**Work request**
Which lines of the entries contain the string "computer"? Copy each of them.

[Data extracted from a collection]
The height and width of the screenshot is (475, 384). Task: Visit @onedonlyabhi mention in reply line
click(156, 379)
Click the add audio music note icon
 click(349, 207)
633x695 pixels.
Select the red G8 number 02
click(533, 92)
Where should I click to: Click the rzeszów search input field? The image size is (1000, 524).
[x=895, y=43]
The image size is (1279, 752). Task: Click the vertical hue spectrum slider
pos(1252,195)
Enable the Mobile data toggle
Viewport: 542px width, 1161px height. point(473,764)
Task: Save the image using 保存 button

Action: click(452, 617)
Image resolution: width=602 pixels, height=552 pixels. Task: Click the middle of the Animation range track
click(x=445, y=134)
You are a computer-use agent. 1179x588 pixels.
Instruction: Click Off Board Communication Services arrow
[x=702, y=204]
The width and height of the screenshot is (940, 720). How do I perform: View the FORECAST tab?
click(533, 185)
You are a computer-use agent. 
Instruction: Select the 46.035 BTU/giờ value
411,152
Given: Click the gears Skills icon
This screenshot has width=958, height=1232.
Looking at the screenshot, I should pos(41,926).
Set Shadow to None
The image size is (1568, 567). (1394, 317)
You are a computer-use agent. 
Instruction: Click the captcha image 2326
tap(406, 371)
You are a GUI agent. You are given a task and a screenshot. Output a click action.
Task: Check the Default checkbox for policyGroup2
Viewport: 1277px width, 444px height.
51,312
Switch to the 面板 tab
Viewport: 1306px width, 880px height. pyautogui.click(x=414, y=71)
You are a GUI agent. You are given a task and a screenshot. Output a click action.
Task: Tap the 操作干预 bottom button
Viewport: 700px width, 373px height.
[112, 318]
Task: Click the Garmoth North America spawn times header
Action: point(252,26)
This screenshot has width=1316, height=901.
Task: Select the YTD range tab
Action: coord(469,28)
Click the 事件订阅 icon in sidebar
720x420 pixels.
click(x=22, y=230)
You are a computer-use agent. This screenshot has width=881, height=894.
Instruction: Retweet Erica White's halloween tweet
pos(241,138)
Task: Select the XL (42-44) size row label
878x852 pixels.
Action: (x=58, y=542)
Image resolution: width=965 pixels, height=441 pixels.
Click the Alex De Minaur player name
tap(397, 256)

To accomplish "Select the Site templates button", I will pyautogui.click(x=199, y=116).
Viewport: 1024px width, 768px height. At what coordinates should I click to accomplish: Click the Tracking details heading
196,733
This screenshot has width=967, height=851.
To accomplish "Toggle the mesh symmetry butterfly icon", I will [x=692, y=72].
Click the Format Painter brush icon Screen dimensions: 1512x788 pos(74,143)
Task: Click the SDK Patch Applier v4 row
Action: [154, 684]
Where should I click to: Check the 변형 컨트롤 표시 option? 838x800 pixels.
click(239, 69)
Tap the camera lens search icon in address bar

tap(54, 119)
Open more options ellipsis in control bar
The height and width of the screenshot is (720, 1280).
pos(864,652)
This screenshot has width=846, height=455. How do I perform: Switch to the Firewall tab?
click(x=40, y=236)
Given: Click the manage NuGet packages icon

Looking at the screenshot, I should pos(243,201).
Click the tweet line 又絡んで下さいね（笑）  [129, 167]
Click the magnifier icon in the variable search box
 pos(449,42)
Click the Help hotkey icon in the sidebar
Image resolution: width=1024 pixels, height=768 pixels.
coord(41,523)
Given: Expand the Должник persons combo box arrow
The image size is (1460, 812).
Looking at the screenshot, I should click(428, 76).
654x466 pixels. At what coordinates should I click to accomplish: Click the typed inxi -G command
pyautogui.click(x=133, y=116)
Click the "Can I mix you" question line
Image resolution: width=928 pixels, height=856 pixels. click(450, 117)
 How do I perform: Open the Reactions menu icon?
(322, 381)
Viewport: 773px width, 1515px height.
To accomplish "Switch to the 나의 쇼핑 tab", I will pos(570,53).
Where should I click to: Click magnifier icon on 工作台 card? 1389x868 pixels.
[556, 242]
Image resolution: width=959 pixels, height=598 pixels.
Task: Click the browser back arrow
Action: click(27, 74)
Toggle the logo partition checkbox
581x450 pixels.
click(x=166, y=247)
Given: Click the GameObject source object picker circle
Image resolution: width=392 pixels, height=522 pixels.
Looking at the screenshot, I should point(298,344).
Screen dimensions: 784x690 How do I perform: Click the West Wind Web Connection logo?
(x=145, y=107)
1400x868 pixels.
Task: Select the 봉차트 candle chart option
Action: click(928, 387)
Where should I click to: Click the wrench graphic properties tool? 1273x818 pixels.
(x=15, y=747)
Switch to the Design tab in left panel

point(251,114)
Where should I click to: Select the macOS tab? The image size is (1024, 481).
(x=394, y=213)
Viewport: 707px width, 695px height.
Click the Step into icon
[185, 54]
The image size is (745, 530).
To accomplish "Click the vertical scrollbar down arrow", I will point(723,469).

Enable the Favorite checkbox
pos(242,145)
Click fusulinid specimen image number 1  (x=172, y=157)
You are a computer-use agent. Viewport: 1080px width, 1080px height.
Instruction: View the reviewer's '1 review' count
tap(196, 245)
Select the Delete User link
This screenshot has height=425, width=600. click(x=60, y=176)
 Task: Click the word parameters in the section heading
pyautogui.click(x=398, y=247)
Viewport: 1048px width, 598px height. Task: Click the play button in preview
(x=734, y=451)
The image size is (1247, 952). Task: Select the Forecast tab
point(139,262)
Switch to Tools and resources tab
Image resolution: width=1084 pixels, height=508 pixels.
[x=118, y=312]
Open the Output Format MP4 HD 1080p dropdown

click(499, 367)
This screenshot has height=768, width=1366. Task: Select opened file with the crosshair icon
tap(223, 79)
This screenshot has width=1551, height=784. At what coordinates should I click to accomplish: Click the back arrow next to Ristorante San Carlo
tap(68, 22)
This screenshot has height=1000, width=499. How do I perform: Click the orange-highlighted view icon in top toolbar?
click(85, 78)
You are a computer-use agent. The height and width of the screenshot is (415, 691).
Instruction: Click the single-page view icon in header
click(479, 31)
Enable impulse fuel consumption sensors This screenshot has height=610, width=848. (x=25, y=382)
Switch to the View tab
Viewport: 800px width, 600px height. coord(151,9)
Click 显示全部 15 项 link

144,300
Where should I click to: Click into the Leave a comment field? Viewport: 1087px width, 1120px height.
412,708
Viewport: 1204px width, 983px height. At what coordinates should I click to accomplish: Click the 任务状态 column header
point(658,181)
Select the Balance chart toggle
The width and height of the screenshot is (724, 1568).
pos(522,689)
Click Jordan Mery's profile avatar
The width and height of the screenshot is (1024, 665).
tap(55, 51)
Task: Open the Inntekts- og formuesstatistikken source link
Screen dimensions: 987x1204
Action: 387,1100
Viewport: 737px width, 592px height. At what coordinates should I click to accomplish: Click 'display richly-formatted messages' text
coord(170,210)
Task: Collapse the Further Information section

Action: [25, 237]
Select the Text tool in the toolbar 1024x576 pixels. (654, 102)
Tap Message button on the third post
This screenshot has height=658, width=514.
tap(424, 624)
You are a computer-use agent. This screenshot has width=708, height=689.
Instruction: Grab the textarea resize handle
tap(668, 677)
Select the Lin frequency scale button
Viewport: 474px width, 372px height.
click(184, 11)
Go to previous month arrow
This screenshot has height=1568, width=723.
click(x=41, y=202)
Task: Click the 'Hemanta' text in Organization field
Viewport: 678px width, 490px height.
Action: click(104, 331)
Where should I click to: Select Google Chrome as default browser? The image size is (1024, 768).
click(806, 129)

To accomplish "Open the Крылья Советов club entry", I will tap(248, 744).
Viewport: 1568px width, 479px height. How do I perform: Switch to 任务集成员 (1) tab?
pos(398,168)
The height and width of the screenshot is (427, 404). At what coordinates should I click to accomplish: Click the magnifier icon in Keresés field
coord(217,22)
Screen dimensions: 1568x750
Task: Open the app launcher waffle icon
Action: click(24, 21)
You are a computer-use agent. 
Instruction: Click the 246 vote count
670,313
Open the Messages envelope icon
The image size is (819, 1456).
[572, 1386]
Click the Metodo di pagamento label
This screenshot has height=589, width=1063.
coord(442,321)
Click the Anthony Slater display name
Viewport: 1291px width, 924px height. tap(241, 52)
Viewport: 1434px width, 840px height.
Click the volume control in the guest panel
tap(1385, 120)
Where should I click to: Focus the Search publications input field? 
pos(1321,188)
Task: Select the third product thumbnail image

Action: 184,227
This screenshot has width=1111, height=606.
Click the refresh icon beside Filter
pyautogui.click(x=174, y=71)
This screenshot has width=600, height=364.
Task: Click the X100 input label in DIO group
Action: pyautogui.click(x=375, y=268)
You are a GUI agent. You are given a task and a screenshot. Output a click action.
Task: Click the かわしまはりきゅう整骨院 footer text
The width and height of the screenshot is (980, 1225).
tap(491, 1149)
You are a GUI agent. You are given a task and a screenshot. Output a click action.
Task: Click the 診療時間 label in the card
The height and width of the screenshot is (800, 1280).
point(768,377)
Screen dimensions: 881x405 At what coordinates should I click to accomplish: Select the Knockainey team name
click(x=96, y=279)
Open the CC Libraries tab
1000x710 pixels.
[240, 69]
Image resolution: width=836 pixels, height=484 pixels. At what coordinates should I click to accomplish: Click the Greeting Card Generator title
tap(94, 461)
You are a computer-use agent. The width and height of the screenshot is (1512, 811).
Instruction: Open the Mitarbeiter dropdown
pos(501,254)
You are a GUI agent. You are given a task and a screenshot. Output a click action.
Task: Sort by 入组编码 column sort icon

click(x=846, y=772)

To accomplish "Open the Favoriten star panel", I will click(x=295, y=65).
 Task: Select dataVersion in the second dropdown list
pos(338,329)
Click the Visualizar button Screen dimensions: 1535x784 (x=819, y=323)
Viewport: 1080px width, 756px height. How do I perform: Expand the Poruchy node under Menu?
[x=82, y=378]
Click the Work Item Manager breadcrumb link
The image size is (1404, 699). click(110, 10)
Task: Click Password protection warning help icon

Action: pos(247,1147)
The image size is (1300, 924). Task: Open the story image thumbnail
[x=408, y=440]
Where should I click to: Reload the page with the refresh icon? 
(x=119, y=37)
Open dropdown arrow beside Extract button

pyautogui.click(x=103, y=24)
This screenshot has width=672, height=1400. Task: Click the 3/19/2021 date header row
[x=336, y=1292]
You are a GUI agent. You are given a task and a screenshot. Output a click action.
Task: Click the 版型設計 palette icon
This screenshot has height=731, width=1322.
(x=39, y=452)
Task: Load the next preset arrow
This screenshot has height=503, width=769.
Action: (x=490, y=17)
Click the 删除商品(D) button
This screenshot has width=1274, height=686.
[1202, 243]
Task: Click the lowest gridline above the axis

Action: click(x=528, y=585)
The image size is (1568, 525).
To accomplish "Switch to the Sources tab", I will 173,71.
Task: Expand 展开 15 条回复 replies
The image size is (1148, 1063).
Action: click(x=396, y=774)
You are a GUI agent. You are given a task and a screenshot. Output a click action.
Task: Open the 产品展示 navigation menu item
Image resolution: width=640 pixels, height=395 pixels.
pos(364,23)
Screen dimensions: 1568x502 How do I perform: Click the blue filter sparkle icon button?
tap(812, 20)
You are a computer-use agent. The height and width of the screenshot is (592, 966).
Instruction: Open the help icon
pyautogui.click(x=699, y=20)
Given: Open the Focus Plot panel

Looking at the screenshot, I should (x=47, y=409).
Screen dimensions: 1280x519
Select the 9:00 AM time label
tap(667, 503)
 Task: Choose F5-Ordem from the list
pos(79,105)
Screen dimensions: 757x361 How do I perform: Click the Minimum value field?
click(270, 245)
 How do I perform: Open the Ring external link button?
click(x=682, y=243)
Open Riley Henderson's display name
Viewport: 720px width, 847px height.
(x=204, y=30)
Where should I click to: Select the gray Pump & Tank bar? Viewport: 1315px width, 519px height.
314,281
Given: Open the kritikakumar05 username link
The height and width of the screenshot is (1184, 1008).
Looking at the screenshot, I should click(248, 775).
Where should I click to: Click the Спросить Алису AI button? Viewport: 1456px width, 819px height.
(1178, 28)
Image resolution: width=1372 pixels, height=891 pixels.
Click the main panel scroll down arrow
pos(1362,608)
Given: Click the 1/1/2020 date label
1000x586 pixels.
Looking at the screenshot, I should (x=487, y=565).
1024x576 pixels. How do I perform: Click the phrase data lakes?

**Written response**
You are a computer-use agent. 1179x588 pixels.
You are a computer-use agent. 
You are a computer-use agent. 
You are a computer-use agent. This screenshot has width=881, height=894.
You are a computer-use agent. Viewport: 1080px width, 1080px height.
You are a computer-use agent. The height and width of the screenshot is (415, 691).
You are a computer-use agent. This screenshot has width=708, height=689.
You are a computer-use agent. 
You are a computer-use agent. The width and height of the screenshot is (1512, 811).
You are a computer-use agent. The height and width of the screenshot is (592, 966).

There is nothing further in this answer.